Sardegna: l'incoming resiste ai controlli anti-Covid, poche le disdette

In Sardegna “le disdette sulle prenotazioni alberghiere sono estremamente limitate e, in ogni caso, si tratta di soluzioni che erano rimborsabili. Non registriamo, invece, cancellazioni su pratiche confermate e con acconti già pagati”.

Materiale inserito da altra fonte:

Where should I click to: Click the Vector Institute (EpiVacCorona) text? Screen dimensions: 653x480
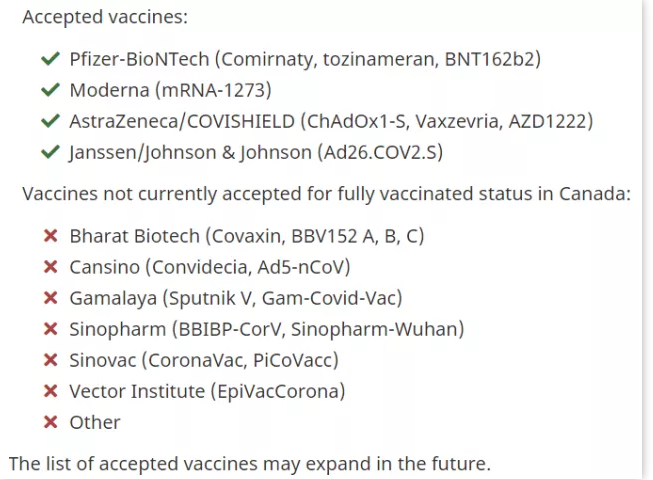(207, 392)
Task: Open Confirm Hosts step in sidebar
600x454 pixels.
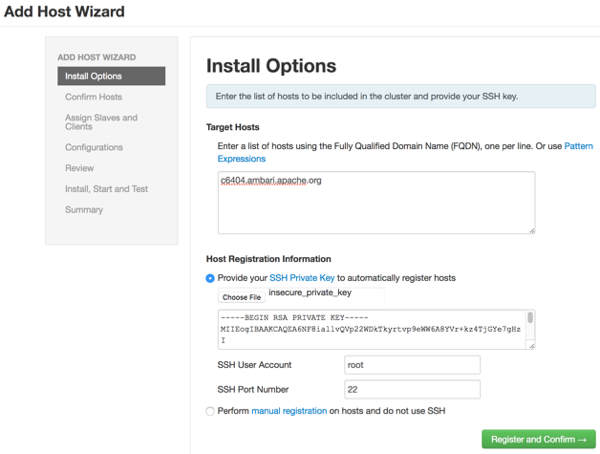Action: (x=94, y=97)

Paolo Manca, presidente di Federalberghi Sardegna, può tirare un sospiro di sollievo: secondo quanto dichiara all’Agi l’isola non sembra risentire, per ora, dei controlli anti-Covid annunciati dal presidente della Regione Christian Solinas e che dovrebbero scattare a giorni su porti e aeroporti sardi.

Questione di appeal
Nessun problema sulle prenotazioni, dunque, ma un’ombra c’è, ed è quella del possibile calo del traffico. “Negli ultimi quattro giorni - ha dichiarato all’Agi Manca - abbiamo registrato un numero inferiore di visite di turisti che cercano la Sardegna. Creare incertezza porterà ad avere un minore appeal sul mercato”.

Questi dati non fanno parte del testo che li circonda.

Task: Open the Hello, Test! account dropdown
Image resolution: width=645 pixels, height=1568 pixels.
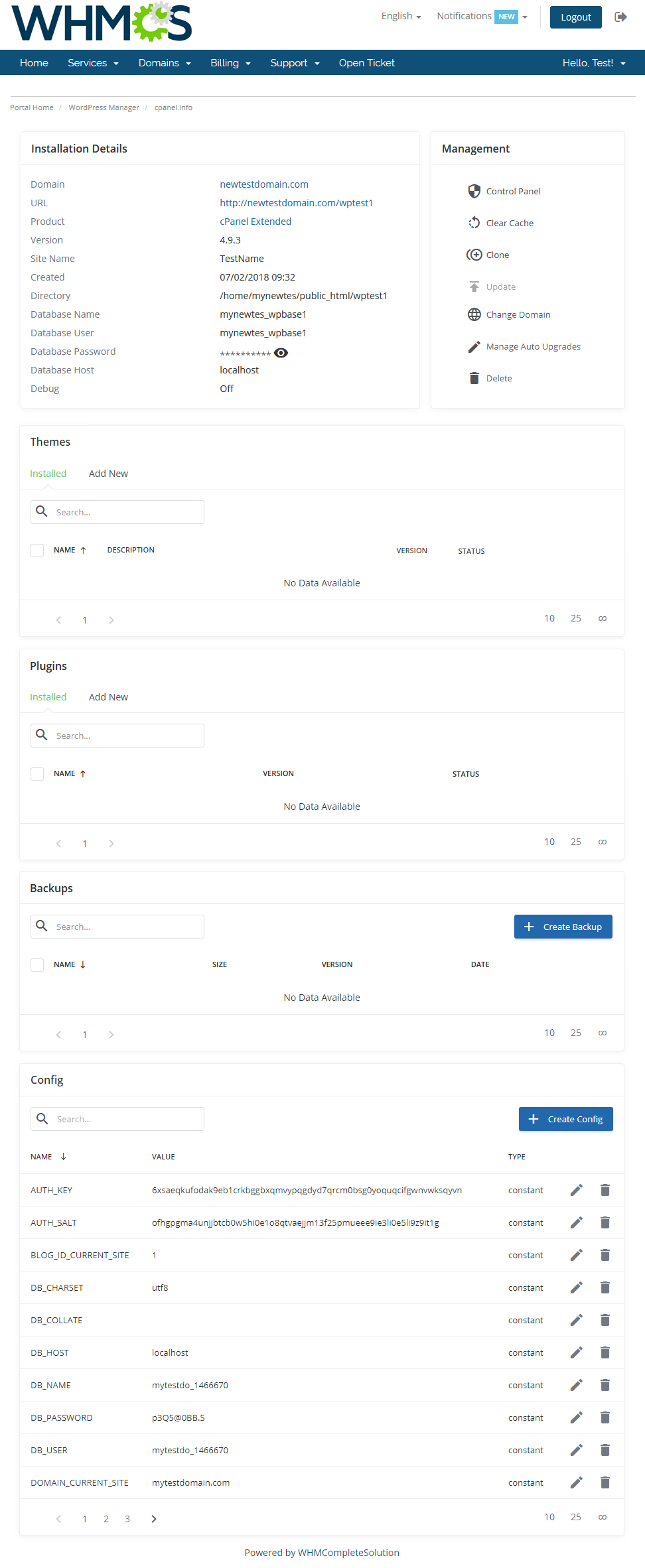Action: [x=593, y=63]
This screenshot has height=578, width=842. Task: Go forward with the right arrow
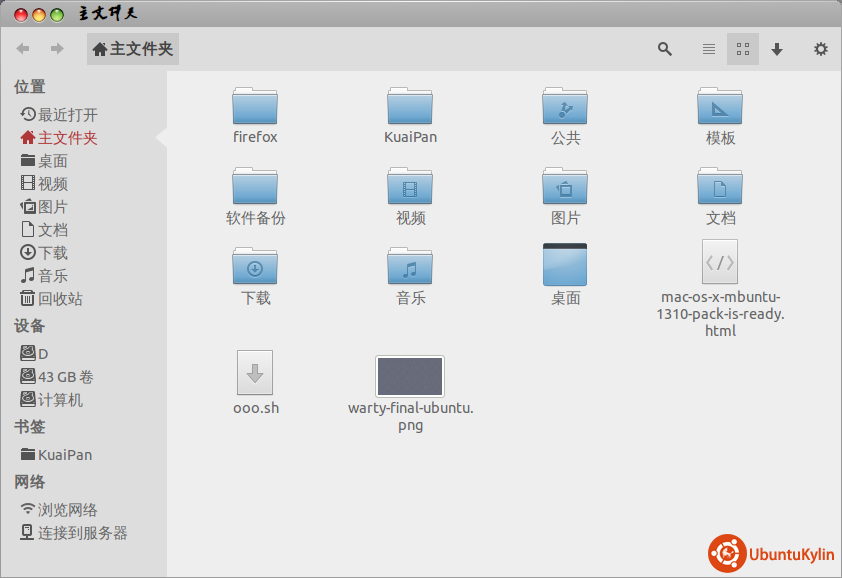coord(57,49)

Resta intanto, per gli operatori turistici, l’opposizione totale al ritorno della zona gialla “perché - spiega Manca - sarebbe fuori da ogni ragionamento possibile. Io poi non mi regolerei sui contagi, ma sulle ospedalizzazioni e sui ricoveri in terapia intensiva, come parametro primario. Noi di Federalberghi, tra l’altro, siamo per la vaccinazione totale degli addetti del settore e vogliamo che tutti i dipendenti del sistema turistico-alberghiero siano vaccinati”.